Vito ha 32 anni, è originario di Lecce ed è obeso: pesa 180 kg e per una radiografia ha visto le pene dell’inferno. Un’odissea per ottenere una semplice risonanza magnetica visto che è stato rimbalzato, per giorni, da un posto all’altro per poi finire in un centro equino. Non è uno scherzo ma è successo davvero. Nessuna struttura, infatti, sarebbe stata adeguata per poter eseguire la radiografia ordinatagli dal medico. “Mi hanno risposto che la barella non sopporta il mio peso e così mi hanno detto di rivolgermi ad una clinica veterinaria” ha raccontato il giovane 32enne, sconvolto.

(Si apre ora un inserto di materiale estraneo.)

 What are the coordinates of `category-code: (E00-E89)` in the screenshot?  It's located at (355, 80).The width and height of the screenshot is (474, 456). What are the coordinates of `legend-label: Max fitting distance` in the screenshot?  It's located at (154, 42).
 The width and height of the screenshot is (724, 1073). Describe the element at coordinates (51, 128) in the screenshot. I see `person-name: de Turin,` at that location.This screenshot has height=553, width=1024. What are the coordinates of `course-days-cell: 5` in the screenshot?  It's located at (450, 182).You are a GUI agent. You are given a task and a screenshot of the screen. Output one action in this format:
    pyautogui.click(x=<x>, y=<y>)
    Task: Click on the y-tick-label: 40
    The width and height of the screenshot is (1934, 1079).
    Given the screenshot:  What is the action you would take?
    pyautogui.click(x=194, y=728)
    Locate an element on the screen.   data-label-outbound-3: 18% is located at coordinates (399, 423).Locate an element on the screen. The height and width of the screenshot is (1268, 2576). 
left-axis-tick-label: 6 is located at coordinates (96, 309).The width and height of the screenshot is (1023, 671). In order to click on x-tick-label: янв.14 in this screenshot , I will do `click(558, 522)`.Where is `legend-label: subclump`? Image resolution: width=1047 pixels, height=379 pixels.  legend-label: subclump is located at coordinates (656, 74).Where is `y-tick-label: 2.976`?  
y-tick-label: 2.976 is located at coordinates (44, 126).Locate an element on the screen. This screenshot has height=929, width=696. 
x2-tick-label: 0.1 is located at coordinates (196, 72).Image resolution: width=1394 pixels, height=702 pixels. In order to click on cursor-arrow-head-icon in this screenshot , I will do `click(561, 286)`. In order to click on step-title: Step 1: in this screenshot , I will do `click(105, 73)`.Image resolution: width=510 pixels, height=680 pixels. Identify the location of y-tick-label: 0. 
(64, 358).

Se sei grasso, non puoi fare la risonanza magnetica

Alla fine Vito si è dovuto rivolgere al Comitato che difende le persone obese e si è dovuto recare ad un centro equino, l’unico che non gli ha risposto negativamente. “Pensavo fosse uno scherzo e invece è tutto vero” ha dichiarato Tommaso Prima, segretario del “Comitato per la difesa dei diritti delle persone obese”.

Infine, a seguito delle polemiche sollevate dal caso, il primario di radiologia di Lecce ha invitato il 32enne a recarsi in ospedale: “Ci sono macchinari con carrello da 250 kg e tunnel da 70 centimetri di diametro”. Così si è risolta questa assurda vicenda che ha visto protagonista Vito, un ragazzo di 180 kg.